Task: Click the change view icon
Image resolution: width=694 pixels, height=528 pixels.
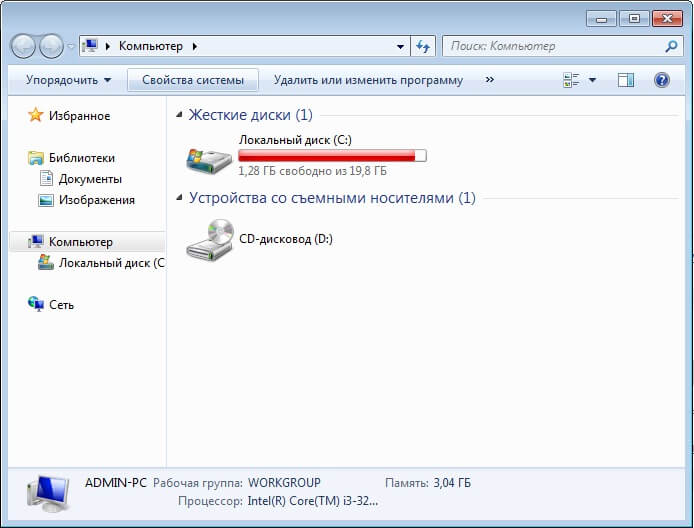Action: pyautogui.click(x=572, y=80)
○ ○ ○
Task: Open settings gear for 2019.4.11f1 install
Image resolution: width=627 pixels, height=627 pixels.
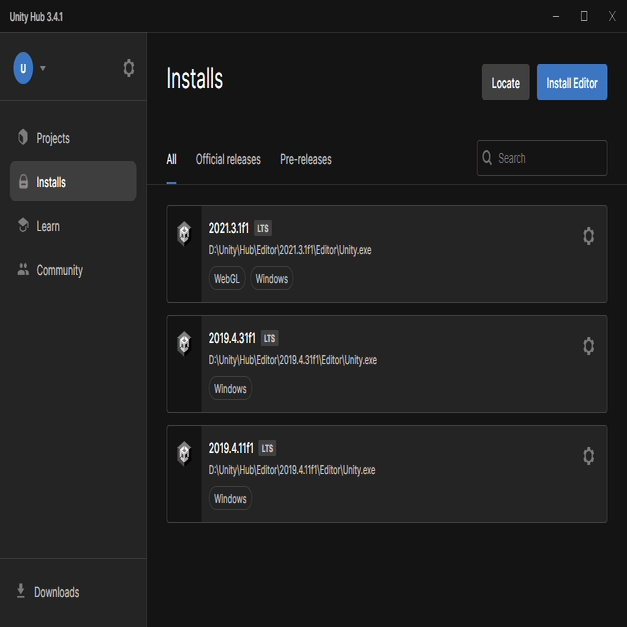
○ ○ ○
Whenever a line of the data holds the string "Task", pick that line out.

Task: Click the change view icon
Task: Open settings gear for 2019.4.11f1 install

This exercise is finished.